# Start of Task data
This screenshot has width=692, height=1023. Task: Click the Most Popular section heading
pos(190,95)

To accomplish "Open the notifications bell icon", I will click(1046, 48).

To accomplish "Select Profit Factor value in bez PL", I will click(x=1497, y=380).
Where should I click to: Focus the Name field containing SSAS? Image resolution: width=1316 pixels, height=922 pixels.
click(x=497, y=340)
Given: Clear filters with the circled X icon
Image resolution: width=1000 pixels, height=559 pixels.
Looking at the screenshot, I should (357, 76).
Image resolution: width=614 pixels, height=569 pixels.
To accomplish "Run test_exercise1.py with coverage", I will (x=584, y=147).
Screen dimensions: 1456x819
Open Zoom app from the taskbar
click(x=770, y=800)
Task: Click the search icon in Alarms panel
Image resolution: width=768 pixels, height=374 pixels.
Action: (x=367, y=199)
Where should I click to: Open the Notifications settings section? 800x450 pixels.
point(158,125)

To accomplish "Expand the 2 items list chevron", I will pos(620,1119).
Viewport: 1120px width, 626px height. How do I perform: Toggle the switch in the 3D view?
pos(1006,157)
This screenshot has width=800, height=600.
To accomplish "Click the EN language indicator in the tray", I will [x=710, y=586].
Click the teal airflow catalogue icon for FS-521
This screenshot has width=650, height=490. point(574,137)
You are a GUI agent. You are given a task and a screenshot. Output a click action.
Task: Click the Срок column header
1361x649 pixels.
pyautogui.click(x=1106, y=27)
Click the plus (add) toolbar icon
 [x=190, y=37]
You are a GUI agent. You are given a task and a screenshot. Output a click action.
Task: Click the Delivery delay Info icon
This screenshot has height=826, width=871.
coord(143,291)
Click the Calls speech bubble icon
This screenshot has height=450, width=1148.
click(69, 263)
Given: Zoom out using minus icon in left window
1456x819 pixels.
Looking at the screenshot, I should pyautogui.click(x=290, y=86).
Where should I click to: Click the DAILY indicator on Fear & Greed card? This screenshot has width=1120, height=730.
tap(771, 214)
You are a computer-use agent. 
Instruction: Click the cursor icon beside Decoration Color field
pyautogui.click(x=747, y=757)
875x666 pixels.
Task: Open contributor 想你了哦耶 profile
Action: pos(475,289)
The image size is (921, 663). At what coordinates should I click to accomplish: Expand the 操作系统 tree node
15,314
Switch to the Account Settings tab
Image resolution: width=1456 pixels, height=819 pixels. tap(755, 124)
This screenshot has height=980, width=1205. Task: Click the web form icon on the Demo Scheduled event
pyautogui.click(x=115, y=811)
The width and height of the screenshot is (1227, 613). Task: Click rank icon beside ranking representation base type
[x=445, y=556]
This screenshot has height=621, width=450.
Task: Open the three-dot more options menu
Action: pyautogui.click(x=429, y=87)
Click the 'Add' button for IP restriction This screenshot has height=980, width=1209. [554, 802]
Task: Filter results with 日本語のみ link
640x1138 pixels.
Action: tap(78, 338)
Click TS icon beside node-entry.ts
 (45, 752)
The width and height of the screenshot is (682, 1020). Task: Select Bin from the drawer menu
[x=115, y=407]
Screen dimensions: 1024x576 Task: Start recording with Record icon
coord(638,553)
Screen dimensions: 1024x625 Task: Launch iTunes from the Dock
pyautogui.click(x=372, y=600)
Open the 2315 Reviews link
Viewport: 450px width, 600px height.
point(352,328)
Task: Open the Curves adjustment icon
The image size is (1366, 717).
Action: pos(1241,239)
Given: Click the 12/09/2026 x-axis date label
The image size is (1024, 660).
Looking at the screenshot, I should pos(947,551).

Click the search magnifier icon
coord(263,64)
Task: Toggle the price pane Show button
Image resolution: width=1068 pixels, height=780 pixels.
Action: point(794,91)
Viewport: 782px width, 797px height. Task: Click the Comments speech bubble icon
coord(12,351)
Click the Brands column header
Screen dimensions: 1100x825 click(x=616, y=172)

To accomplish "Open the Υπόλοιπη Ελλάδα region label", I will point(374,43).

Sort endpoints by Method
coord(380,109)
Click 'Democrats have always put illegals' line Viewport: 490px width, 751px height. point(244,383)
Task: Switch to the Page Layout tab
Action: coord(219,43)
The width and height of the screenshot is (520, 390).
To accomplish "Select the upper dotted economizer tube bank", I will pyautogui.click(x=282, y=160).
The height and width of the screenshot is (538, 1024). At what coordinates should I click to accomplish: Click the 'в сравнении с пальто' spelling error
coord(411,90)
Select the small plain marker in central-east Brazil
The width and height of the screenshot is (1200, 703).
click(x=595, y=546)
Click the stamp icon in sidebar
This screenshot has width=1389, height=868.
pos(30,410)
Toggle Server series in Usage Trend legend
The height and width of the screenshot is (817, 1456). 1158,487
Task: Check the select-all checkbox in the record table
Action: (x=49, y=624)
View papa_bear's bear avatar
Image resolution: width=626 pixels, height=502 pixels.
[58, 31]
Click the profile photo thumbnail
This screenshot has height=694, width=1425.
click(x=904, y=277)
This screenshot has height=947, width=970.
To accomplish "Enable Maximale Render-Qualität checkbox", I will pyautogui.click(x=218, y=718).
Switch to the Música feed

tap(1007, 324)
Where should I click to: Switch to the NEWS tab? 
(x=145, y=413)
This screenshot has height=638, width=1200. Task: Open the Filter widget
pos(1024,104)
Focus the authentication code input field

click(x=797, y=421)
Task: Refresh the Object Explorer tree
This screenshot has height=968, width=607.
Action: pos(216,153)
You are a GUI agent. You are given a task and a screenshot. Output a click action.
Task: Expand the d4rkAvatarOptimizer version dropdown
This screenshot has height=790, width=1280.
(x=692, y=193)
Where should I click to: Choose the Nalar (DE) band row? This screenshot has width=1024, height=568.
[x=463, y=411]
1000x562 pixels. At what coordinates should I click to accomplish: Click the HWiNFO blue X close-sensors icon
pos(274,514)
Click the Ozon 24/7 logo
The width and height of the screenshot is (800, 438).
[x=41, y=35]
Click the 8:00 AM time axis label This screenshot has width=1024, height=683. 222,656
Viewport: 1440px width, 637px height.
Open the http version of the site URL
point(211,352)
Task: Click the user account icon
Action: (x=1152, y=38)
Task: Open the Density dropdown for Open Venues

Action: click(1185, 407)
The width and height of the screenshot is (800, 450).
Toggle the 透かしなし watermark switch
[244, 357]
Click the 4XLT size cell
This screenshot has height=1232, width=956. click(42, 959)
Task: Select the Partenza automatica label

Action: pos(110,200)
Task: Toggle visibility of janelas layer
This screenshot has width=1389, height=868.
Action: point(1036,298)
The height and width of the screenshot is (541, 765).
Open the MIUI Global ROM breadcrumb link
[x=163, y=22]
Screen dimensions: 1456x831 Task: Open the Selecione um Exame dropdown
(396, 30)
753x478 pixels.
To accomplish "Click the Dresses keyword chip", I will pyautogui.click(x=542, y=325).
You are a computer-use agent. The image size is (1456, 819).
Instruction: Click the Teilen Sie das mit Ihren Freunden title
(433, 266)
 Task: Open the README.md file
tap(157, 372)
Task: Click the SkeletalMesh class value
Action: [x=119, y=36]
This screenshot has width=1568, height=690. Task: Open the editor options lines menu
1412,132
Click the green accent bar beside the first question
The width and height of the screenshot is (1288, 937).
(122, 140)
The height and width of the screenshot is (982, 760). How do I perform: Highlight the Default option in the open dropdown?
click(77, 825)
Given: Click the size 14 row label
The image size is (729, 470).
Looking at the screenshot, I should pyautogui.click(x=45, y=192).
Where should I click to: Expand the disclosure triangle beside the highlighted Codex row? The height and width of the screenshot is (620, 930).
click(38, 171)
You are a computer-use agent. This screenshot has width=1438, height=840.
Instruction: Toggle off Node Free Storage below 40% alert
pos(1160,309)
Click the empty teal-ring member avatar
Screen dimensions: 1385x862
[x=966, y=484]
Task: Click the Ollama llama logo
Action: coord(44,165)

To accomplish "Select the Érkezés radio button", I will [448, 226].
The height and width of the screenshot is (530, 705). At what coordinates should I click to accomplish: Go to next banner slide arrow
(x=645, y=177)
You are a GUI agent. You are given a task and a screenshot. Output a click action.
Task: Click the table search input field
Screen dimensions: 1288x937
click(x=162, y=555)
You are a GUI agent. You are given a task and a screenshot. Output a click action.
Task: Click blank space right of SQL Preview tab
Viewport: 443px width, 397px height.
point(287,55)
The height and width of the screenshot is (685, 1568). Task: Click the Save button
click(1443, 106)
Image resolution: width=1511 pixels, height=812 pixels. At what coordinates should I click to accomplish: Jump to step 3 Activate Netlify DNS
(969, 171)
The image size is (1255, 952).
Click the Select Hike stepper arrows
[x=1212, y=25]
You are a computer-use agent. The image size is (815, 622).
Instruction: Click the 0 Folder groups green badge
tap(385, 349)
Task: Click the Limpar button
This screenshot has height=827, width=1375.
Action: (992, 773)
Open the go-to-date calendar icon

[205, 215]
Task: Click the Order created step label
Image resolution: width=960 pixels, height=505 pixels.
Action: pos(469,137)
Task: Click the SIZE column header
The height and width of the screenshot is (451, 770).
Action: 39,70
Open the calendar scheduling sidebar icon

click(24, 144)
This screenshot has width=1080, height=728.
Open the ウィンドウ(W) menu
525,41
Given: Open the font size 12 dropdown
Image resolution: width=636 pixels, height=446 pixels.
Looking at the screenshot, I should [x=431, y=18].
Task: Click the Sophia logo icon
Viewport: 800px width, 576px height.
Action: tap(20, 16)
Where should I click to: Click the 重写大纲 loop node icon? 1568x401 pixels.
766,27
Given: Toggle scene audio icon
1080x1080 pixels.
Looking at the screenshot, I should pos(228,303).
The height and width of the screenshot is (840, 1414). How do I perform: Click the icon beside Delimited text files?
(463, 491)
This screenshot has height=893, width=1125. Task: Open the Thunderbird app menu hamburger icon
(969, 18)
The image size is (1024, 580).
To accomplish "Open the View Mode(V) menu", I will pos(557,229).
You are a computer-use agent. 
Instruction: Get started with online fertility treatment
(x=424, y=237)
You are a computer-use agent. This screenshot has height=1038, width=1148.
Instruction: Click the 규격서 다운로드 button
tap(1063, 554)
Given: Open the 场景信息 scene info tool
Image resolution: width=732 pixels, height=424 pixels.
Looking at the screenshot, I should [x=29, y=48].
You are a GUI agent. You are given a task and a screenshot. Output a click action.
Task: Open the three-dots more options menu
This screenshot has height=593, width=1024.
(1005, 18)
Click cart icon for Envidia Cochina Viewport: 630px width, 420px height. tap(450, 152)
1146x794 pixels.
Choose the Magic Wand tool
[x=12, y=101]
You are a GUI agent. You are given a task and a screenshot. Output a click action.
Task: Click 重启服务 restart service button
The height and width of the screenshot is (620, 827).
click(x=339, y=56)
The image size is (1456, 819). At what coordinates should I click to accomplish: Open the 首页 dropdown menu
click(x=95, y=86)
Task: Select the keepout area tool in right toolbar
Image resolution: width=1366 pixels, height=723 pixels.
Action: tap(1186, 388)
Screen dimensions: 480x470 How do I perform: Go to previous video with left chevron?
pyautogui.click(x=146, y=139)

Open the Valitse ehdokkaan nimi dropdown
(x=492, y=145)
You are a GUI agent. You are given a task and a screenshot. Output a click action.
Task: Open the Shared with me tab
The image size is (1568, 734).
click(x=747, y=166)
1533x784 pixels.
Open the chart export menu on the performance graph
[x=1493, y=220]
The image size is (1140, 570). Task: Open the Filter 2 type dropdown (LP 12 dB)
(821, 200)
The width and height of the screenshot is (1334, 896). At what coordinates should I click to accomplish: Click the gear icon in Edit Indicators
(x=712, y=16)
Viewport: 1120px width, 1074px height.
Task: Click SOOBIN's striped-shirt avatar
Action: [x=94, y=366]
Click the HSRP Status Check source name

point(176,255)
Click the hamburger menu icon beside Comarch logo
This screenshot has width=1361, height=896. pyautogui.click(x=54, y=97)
# End of Task data
Swap "dropdown" for "drop-down list" in the data, starting at the line that contains "The width and height of the screenshot is (800, 450)." and ending at the line that contains "click(x=162, y=555)". Reproduce only those lines with everything else unchanged.

The width and height of the screenshot is (800, 450).
Toggle the 透かしなし watermark switch
[244, 357]
Click the 4XLT size cell
This screenshot has height=1232, width=956. click(42, 959)
Task: Select the Partenza automatica label

Action: pos(110,200)
Task: Toggle visibility of janelas layer
This screenshot has width=1389, height=868.
Action: point(1036,298)
The height and width of the screenshot is (541, 765).
Open the MIUI Global ROM breadcrumb link
[x=163, y=22]
Screen dimensions: 1456x831 Task: Open the Selecione um Exame drop-down list
(396, 30)
753x478 pixels.
To accomplish "Click the Dresses keyword chip", I will pyautogui.click(x=542, y=325).
You are a computer-use agent. The image size is (1456, 819).
Instruction: Click the Teilen Sie das mit Ihren Freunden title
(433, 266)
 Task: Open the README.md file
tap(157, 372)
Task: Click the SkeletalMesh class value
Action: [x=119, y=36]
This screenshot has width=1568, height=690. Task: Open the editor options lines menu
1412,132
Click the green accent bar beside the first question
The width and height of the screenshot is (1288, 937).
(122, 140)
The height and width of the screenshot is (982, 760). How do I perform: Highlight the Default option in the open drop-down list?
click(77, 825)
Given: Click the size 14 row label
The image size is (729, 470).
Looking at the screenshot, I should pyautogui.click(x=45, y=192).
Where should I click to: Expand the disclosure triangle beside the highlighted Codex row? The height and width of the screenshot is (620, 930).
click(38, 171)
You are a computer-use agent. This screenshot has width=1438, height=840.
Instruction: Toggle off Node Free Storage below 40% alert
pos(1160,309)
Click the empty teal-ring member avatar
Screen dimensions: 1385x862
[x=966, y=484]
Task: Click the Ollama llama logo
Action: coord(44,165)

To accomplish "Select the Érkezés radio button", I will [448, 226].
The height and width of the screenshot is (530, 705). At what coordinates should I click to accomplish: Go to next banner slide arrow
(x=645, y=177)
You are a GUI agent. You are given a task and a screenshot. Output a click action.
Task: Click the table search input field
Screen dimensions: 1288x937
click(x=162, y=555)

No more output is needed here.